Hintergrund • Wert-Preis-Tool

Gibt es eine einfache Formel für die Wert-/Preisberechnung?

Vielleicht ist es naiv, aber ja, tatsächlich gibt es eine Methode für eine schnelle Wert-/Preiseinschätzung von Porzellan, welches in großer Serie oder als Massenware hergestellt worden ist, die recht gut funktioniert. Hier die dazugehörenden Eigenschaften für die Bewertung:
  • Hersteller (Renommee),
  • Alter,
  • Zustand,
  • Nachfrage,
  • Maße der Form.
Mit diesen Zutaten lässt sich durchaus eine Wert-/Preiseinschätzung durchführen.
  • Renommee: Der Bekanntheits- und Beliebtheitsgrad eines Porzellanherstellers gibt oftmals den Preisbereich vor. Die berühmtesten Hersteller sind die Porzellanmanufaktur in Meissen, KPM in Berlin, die Porzellanmanufaktur Nymphenburg oder die Porzellanmanufaktur Allach und ähnliche Firmen. Die Porzellanfabrik Rosenthal in Selb oder vergleichbare Hersteller bilden eine zweite Gruppe. Eisenberger Porzellanfirmen schaffte nur in ihrer Bestphase für wenige Jahre ein hohes Niveau, lag sonst aber über dem Niveau von Massenwarenherstellern wie beispielsweise die Porzellanfabrik Kahla.
    Stete Bedingung ist, dass die Porzellanscherben immer auch das Markenzeichen (Porzellanmarke) des Herstellers tragen müssen.
  • Das Alter des Porzellans ist oftmals auch ein gleichzeitiger Hinweis auf die Häufigkeit. Vor 1870 wurde Porzellan nicht industriell hergestellt und damit gibt es Massenware erst ab 1870. Tatsächlich ist relativ viel altes Porzellan in Sammlungen vorhanden – die tatsächlich existierende Menge ist nur unbekannt. Seit Jahren nehmen die Angebote (in Richtung Überangebot) an altem Porzellan deutlich zu – und der Preis fällt entsprechend.
  • Der Zustand eines Porzellanstückes ist für die Wert-/Preisbestimmung wesentlich.
    Leichte oder deutlich sichtbare Gebrauchsspuren oder sichtbare Schäden ist meist die korrekte Wortwahl für die Zustandsbeschreibung bei gebrauchtem und »gefühlt unbeschädigtem« Gebrauchsporzellanen. Sichtbare Gebrauchsspuren oder schlimmer Schäden können sein:
    • herstellungsbedingt: sichtbare Unförmigkeit/Verformung, abgesenkter Spiegel, Glasurlücken, Brandriss, Brandfleck, Verfärbungen u.a.
****************************************
Ihre Aufgabe |
Fassen Sie den Text zur Wert- und Preiseinschätzung von Porzellan in zwei Sätzen zusammen.
****************************************
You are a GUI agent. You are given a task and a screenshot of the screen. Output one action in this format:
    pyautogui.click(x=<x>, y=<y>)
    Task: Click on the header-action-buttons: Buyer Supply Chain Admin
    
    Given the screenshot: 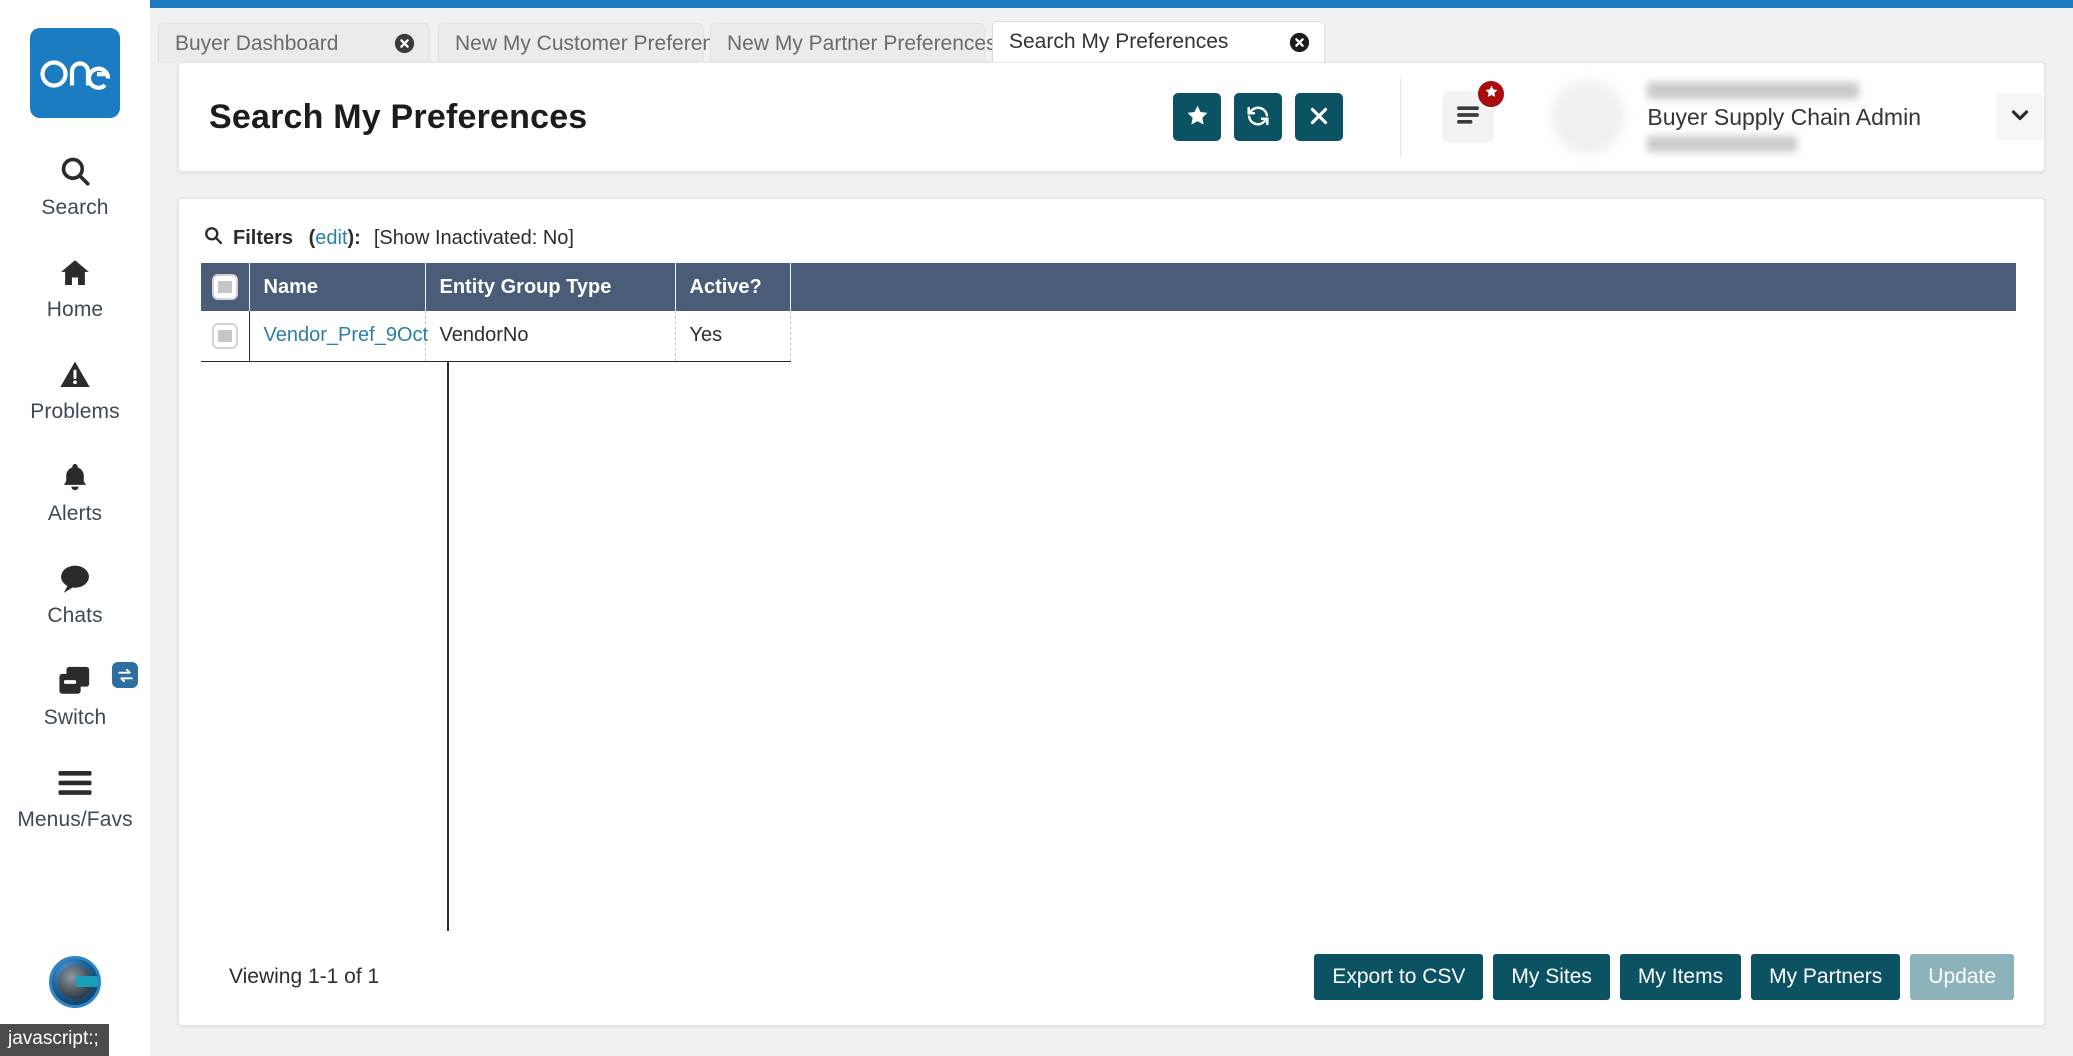 What is the action you would take?
    pyautogui.click(x=1608, y=117)
    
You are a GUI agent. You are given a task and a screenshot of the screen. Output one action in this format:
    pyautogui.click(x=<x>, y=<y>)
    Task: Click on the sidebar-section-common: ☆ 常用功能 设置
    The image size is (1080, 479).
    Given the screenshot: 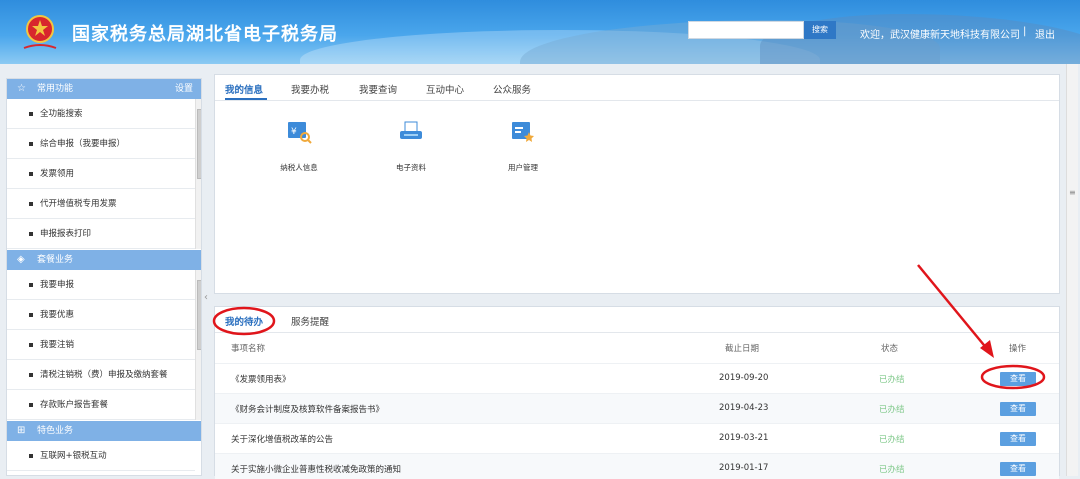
****************************************
Ihre Antwort |
Der Text beschreibt eine Methode zur schnellen Wert- und Preiseinschätzung von Porzellan aus großer Serie oder Massenware, die sich auf Renommee des Herstellers, Alter, Zustand, Nachfrage und Maße der Form stützt. Das Renommee des Herstellers, etwa der Manufakturen in Meissen oder KPM in Berlin, gibt oft den Preisbereich vor, das Alter ist zugleich ein Hinweis auf die Häufigkeit, und der Zustand ist für die Bewertung wesentlich.